You can find the code for this function in the GitHub repo linked a the top right of this article.

    	
            

ld.open_session()

df = GHGEmissionsBaseVsTargetUsingLSEGWorkspace(

    RIC="SHEL.L", # MSFT.O, AAPL.O, SHEL.L, LVMH.PA

    scope="1", # choice between "1", "2", "3", "1 and 2" or "1, 2 and 3"

    set=1, # choice from 1 to 5

    term="ST", # choice between "ST" and "LT"

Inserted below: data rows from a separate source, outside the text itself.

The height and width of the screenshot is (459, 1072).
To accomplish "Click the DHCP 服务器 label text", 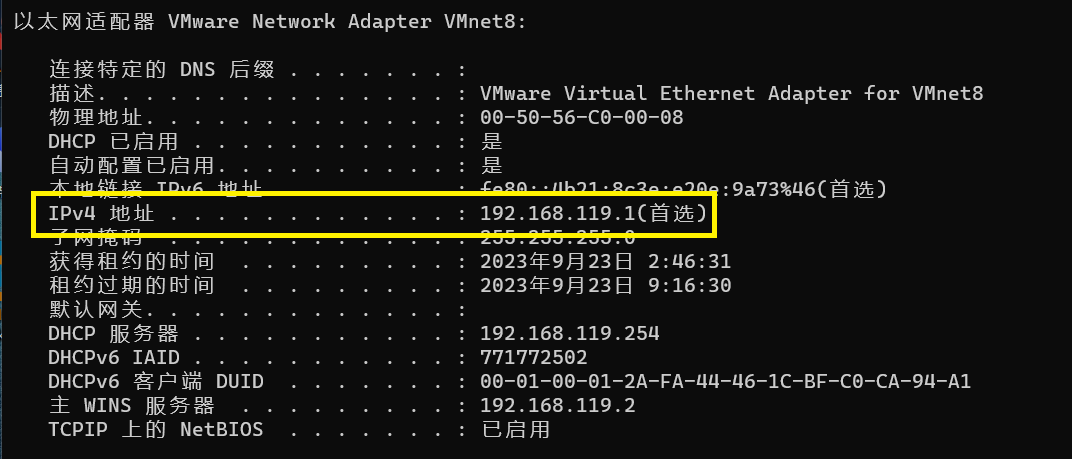I will (x=113, y=334).
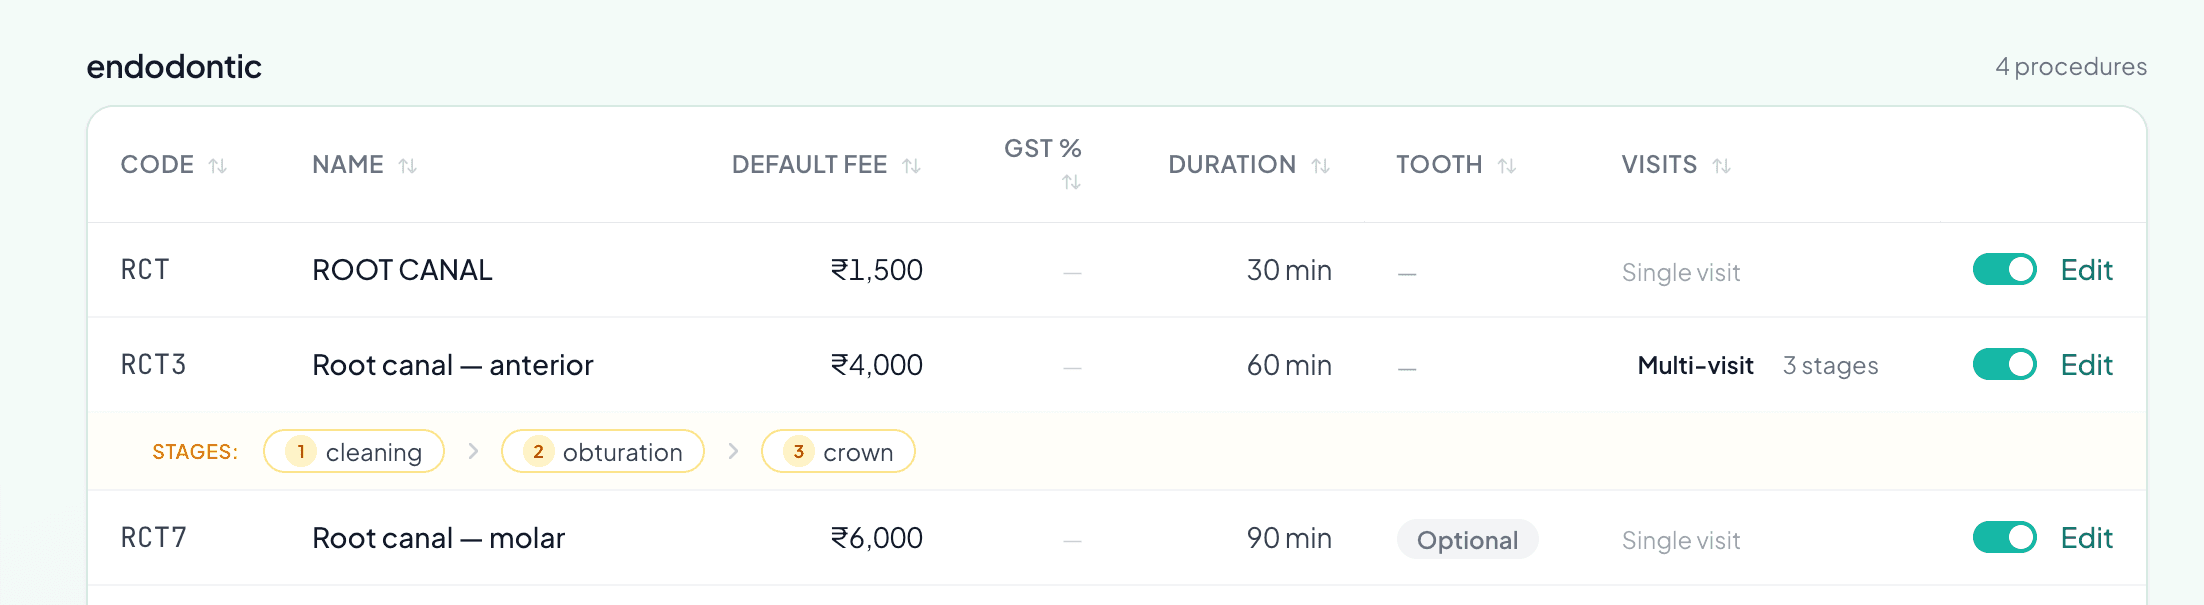Image resolution: width=2204 pixels, height=605 pixels.
Task: Sort by DEFAULT FEE using arrows icon
Action: (x=911, y=166)
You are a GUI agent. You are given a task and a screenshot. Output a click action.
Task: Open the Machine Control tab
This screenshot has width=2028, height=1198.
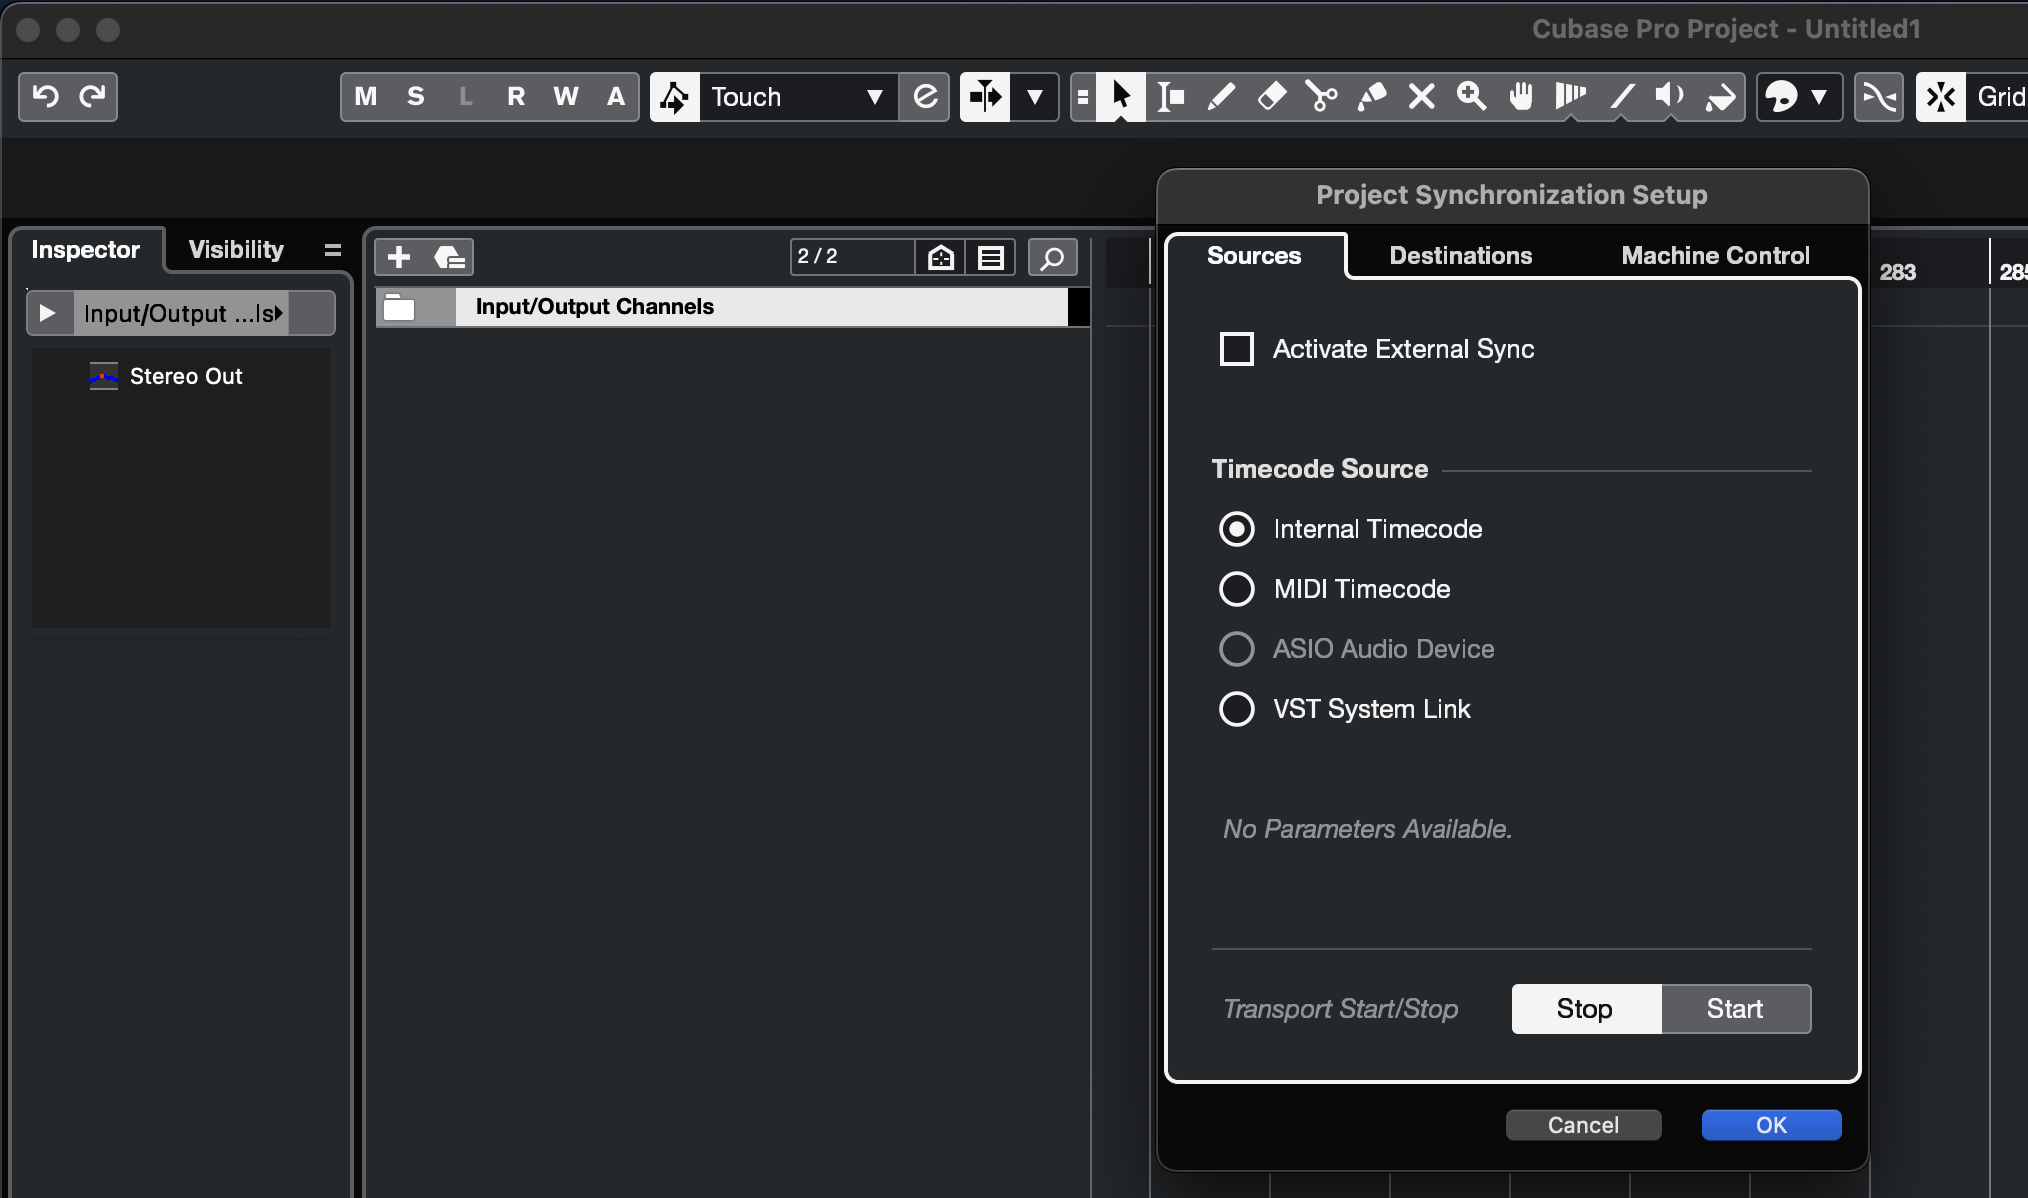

    source="LSEG") # choice between "LSEG" and "CDP"

ld.close_session()

'GHGEmissionCoveredbyTarget' figures are above 80%. The higher this figure, the more reliable the results.
In this case, we consider them to be high enough to be reliable.
baseEmissionYear = 2016 & targetEmissionReductionYear = 2025
baseEmission = 72000000 & targetReductionEmission = 6480000.0 & targetEmission = 65520000.0

 

 

Conclusion

As you can see, it is rather simple to make a target vs. actual emissions graph using both Snowflake and, in this case, Workspace/CodeBook!

Please note that this is not production code and is not to be used in production for investment tools, or used in investment decisions. It is only shown/published for educational purposes.